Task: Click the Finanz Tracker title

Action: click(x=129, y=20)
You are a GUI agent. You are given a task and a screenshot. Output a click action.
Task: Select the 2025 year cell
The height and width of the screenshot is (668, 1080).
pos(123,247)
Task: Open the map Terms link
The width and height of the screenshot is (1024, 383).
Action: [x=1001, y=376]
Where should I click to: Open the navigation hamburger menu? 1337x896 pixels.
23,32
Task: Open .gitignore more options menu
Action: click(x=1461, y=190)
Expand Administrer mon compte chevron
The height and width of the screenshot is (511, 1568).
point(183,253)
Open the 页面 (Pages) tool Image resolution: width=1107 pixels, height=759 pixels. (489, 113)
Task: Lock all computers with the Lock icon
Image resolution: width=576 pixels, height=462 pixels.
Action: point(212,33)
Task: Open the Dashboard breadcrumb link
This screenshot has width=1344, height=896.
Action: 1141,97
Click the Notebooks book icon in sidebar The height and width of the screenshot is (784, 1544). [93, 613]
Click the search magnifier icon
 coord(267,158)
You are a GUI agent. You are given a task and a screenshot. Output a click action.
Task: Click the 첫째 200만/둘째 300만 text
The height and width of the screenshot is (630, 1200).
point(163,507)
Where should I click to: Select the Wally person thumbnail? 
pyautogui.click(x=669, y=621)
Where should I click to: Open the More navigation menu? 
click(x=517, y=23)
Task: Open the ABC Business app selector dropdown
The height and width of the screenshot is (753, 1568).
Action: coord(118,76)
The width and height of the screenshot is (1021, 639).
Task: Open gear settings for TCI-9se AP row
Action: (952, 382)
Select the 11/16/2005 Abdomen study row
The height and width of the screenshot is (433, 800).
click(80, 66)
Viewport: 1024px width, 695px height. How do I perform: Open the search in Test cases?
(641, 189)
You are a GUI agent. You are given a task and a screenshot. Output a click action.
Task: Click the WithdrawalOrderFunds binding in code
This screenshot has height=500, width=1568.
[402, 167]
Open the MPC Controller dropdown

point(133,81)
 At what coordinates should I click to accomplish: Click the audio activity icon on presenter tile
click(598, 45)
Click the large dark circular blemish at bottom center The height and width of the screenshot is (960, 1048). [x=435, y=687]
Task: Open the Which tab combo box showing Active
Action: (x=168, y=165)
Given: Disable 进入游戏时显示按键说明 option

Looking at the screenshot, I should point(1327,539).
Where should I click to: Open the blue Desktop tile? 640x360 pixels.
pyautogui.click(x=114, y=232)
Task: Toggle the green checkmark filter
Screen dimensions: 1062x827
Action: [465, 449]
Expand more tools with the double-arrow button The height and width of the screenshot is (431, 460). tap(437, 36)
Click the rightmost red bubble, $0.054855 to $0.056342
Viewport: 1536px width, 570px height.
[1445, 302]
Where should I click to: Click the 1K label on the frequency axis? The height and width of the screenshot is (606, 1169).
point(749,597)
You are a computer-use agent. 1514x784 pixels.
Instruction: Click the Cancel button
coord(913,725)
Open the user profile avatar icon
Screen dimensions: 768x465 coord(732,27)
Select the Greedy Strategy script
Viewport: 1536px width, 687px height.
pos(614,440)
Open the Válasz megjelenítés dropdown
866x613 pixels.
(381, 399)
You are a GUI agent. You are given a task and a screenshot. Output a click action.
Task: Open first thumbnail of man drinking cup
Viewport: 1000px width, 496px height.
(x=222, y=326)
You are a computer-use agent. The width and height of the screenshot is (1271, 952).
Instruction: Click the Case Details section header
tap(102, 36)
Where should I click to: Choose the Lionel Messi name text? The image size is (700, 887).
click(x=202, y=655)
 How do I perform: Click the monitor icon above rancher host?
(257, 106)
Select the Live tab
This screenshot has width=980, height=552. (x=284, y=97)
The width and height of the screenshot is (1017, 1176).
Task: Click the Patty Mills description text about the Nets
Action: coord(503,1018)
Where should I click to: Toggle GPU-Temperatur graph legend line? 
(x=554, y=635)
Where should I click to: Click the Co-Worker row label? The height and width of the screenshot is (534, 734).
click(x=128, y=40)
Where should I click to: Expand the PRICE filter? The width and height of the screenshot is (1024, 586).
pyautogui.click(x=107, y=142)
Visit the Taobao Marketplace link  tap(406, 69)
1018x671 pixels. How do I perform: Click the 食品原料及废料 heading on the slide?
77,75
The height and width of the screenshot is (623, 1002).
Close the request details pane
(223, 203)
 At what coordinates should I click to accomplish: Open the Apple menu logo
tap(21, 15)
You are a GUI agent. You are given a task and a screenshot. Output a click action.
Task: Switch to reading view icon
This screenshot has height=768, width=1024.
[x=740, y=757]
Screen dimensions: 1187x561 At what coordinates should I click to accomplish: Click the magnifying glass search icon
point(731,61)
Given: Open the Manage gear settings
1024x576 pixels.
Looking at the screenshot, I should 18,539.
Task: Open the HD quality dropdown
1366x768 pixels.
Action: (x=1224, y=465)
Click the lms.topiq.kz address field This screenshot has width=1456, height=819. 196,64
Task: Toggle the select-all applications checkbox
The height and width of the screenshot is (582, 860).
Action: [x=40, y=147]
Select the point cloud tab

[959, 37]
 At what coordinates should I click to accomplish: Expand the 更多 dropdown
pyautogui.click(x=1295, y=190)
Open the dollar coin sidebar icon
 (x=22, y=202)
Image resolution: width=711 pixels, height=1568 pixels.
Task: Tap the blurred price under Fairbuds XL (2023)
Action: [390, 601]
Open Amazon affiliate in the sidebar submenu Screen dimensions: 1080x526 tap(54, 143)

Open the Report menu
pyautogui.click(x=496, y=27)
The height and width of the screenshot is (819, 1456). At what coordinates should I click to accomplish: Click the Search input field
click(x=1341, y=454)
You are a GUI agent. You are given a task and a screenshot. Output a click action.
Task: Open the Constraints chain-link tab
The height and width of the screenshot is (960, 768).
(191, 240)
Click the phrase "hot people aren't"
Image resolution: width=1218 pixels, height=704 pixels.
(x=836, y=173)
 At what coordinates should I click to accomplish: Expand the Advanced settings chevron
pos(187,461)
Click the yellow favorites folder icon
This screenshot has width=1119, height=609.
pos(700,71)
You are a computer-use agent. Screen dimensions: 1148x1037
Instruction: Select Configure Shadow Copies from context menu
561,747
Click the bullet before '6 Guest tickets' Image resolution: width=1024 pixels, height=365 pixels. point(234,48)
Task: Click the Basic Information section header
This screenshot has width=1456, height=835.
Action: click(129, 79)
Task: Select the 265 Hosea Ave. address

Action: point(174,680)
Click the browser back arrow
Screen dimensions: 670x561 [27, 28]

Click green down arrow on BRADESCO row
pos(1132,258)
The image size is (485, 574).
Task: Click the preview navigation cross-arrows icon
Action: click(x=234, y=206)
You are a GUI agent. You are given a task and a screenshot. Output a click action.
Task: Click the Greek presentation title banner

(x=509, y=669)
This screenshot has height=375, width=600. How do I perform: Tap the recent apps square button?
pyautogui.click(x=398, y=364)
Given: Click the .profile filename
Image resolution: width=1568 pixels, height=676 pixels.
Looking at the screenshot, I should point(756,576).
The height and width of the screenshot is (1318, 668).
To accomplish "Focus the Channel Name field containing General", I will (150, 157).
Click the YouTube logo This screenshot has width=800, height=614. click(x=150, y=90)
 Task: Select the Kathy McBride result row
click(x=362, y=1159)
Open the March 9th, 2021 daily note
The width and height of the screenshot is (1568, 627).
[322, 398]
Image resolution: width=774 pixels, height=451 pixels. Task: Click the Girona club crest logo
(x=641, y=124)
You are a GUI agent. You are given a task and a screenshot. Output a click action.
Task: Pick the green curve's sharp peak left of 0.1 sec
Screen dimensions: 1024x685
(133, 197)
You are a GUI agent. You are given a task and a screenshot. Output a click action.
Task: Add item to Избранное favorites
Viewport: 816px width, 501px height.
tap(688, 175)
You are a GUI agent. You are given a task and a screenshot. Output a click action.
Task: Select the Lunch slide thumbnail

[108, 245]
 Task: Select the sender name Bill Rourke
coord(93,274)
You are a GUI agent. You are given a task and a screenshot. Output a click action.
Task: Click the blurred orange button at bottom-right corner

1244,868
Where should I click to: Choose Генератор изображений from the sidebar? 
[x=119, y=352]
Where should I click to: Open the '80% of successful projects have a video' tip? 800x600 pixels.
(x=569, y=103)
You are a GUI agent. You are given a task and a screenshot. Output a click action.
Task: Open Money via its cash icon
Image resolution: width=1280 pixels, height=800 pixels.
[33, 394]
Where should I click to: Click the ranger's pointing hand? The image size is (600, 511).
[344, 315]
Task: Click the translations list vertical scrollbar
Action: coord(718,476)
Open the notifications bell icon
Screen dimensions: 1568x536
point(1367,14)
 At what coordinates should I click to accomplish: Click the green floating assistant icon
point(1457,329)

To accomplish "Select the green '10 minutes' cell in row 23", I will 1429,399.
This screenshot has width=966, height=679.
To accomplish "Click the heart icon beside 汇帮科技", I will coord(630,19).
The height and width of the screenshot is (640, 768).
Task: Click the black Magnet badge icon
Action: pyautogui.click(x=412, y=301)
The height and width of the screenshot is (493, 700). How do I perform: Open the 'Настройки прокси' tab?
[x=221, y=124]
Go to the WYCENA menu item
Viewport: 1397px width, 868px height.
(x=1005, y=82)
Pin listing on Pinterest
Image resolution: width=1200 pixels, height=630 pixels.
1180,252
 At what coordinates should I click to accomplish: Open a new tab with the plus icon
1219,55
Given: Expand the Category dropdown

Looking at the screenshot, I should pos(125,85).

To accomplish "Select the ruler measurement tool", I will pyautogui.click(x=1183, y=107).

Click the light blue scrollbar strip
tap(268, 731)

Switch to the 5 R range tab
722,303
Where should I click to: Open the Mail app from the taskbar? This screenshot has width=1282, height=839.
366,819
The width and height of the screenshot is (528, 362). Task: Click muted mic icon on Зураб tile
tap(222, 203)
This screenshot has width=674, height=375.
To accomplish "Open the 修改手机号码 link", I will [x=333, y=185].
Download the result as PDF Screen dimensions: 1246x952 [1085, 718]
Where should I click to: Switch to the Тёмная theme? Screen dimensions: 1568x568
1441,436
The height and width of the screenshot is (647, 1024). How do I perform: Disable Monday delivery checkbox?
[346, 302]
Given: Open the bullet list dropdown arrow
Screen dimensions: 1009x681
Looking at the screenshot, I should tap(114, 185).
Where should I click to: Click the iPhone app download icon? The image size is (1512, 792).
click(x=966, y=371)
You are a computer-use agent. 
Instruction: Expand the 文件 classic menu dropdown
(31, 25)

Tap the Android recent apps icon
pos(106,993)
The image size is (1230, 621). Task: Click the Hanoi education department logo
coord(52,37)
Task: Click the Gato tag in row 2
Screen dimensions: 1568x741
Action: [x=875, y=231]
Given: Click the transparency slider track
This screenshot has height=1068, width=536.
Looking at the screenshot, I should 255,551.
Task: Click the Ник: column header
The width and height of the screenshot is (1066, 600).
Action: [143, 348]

- [Your instructions]: Copy the listing word for word, from the line that contains "Given: Open the bullet list dropdown arrow" through the last line of the listing.

- [Solution]:
Given: Open the bullet list dropdown arrow
Screen dimensions: 1009x681
Looking at the screenshot, I should tap(114, 185).
Where should I click to: Click the iPhone app download icon? The image size is (1512, 792).
click(x=966, y=371)
You are a computer-use agent. 
Instruction: Expand the 文件 classic menu dropdown
(31, 25)

Tap the Android recent apps icon
pos(106,993)
The image size is (1230, 621). Task: Click the Hanoi education department logo
coord(52,37)
Task: Click the Gato tag in row 2
Screen dimensions: 1568x741
Action: [x=875, y=231]
Given: Click the transparency slider track
This screenshot has height=1068, width=536.
Looking at the screenshot, I should 255,551.
Task: Click the Ник: column header
The width and height of the screenshot is (1066, 600).
Action: [143, 348]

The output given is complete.